### What the task requires
In the listing below, print exactly the lines from the first through the one that contains "You are a computer-use agent. The".
*** Opening of The data ***
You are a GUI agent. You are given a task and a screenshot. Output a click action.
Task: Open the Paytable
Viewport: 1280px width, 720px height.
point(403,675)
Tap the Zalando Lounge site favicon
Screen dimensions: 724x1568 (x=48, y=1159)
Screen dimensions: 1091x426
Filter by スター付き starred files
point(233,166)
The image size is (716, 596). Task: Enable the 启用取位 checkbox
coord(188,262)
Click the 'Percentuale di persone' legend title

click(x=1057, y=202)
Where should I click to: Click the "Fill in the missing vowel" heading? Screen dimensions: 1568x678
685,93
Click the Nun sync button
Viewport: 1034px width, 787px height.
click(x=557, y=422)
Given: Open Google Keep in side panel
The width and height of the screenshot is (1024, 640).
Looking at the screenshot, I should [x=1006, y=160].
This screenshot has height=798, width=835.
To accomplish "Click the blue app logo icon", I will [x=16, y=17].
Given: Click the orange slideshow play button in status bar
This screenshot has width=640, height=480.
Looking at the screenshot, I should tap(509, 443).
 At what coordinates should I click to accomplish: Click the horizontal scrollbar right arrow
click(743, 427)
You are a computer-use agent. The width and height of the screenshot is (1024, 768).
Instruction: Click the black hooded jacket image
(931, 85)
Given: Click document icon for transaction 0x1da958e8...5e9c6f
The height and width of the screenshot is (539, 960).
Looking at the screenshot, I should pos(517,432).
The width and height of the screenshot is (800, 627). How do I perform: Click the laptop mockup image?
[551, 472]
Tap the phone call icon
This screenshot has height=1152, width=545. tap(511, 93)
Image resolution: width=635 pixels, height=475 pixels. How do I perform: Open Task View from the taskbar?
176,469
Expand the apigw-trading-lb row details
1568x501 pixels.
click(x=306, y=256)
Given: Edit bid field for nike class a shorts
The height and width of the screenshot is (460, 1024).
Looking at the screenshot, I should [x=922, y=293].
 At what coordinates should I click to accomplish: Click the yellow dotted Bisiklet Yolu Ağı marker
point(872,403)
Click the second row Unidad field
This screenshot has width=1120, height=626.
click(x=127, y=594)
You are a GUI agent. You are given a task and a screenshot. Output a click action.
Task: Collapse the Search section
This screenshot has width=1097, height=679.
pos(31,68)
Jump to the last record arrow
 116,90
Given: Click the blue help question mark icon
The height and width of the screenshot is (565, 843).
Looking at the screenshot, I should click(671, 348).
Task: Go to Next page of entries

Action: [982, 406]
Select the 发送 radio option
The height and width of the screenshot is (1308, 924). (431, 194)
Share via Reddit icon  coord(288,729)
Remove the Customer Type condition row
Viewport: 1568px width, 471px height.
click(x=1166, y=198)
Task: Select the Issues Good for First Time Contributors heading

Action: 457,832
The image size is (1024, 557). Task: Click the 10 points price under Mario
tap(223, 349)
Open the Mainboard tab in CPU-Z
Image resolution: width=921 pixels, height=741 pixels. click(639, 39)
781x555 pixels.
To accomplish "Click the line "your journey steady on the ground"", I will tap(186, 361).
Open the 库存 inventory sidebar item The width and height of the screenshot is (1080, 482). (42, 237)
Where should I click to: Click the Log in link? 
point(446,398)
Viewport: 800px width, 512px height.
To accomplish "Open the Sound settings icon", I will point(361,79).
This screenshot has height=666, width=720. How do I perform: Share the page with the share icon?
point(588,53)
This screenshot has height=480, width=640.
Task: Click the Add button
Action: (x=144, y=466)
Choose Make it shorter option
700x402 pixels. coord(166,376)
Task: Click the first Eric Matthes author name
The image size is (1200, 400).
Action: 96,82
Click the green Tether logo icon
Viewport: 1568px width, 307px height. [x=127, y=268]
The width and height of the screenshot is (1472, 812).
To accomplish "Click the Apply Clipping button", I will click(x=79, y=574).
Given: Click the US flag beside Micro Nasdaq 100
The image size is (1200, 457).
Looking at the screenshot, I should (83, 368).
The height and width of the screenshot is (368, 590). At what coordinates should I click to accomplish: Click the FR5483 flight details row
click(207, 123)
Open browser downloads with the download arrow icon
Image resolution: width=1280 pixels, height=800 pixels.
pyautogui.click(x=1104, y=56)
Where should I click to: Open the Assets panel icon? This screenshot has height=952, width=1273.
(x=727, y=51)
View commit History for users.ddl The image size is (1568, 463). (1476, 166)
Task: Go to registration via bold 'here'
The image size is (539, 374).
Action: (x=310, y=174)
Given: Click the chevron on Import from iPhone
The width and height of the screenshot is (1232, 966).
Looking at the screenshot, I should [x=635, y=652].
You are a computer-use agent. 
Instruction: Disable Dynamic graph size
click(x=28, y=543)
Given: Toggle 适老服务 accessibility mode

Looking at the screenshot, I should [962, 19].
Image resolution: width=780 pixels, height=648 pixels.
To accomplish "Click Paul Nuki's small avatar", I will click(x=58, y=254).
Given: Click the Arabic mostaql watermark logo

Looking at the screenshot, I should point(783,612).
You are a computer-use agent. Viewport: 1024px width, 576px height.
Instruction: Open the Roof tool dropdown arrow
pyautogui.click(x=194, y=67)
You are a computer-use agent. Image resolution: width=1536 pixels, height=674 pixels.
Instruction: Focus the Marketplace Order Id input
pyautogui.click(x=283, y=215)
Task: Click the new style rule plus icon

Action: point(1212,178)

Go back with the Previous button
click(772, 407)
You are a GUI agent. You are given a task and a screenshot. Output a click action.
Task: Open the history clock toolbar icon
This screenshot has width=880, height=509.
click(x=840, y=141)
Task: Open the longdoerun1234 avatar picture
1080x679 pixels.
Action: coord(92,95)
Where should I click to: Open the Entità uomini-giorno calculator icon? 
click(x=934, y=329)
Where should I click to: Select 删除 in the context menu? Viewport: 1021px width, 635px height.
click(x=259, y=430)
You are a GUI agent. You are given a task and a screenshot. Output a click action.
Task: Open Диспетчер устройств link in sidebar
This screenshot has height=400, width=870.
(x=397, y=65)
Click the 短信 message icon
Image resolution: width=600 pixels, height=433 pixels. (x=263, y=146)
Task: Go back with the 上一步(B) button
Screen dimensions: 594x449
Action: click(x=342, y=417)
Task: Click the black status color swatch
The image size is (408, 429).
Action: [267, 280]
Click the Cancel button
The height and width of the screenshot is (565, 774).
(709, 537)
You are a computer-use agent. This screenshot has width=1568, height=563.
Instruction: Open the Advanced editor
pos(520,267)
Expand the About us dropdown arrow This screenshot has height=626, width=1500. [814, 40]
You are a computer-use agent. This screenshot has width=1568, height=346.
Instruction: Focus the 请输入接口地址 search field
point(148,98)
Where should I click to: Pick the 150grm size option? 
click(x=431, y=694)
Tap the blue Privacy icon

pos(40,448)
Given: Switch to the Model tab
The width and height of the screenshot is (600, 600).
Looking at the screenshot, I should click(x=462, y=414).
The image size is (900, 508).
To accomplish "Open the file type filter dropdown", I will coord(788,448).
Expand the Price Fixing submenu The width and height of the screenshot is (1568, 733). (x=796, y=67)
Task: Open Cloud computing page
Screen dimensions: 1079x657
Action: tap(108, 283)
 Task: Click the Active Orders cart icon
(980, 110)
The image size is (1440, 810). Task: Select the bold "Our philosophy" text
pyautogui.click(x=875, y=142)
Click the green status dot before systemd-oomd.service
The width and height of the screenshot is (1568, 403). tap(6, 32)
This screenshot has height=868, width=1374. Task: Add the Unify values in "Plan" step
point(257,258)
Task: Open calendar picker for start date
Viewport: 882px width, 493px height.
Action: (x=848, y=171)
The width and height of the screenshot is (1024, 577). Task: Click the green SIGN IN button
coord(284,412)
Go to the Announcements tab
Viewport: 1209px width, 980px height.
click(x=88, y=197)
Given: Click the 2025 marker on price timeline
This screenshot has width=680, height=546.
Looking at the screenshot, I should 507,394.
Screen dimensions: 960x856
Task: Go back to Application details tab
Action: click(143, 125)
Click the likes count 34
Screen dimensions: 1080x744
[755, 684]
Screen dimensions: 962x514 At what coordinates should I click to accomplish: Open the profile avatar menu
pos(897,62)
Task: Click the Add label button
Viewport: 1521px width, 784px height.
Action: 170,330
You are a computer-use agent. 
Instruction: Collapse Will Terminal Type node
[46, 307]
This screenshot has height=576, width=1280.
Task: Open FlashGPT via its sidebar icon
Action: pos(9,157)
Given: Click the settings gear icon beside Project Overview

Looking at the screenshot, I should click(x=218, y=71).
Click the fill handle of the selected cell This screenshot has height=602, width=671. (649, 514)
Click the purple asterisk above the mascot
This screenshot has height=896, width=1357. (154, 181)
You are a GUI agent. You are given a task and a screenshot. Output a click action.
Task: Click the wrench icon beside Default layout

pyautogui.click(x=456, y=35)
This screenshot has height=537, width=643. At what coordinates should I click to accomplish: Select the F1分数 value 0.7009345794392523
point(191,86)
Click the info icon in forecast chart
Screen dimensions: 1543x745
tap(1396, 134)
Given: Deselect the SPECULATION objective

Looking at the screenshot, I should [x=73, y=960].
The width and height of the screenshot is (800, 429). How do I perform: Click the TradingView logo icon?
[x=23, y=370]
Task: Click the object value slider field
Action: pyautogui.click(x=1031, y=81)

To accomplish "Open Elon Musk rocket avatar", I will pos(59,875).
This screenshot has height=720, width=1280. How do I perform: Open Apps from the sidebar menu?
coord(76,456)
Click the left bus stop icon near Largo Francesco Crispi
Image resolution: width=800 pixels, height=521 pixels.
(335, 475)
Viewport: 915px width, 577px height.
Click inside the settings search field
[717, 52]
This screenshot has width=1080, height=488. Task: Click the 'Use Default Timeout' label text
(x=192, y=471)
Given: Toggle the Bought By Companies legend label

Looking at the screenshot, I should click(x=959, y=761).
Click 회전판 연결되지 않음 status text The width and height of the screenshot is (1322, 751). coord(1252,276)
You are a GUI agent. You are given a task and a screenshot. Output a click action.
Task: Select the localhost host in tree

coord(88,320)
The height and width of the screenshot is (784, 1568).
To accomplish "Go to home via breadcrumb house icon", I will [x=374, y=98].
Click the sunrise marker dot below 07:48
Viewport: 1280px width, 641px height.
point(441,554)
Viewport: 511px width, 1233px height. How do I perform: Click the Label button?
*** Close of The data ***
### Completed task
You are a GUI agent. You are given a task and a screenshot. Output a click action.
Task: Open the Paytable
Viewport: 1280px width, 720px height.
point(403,675)
Tap the Zalando Lounge site favicon
Screen dimensions: 724x1568 (x=48, y=1159)
Screen dimensions: 1091x426
Filter by スター付き starred files
point(233,166)
The image size is (716, 596). Task: Enable the 启用取位 checkbox
coord(188,262)
Click the 'Percentuale di persone' legend title

click(x=1057, y=202)
Where should I click to: Click the "Fill in the missing vowel" heading? Screen dimensions: 1568x678
685,93
Click the Nun sync button
Viewport: 1034px width, 787px height.
click(x=557, y=422)
Given: Open Google Keep in side panel
The width and height of the screenshot is (1024, 640).
Looking at the screenshot, I should [x=1006, y=160].
This screenshot has height=798, width=835.
To accomplish "Click the blue app logo icon", I will [x=16, y=17].
Given: Click the orange slideshow play button in status bar
This screenshot has width=640, height=480.
Looking at the screenshot, I should tap(509, 443).
 At what coordinates should I click to accomplish: Click the horizontal scrollbar right arrow
click(743, 427)
You are a computer-use agent. The width and height of the screenshot is (1024, 768).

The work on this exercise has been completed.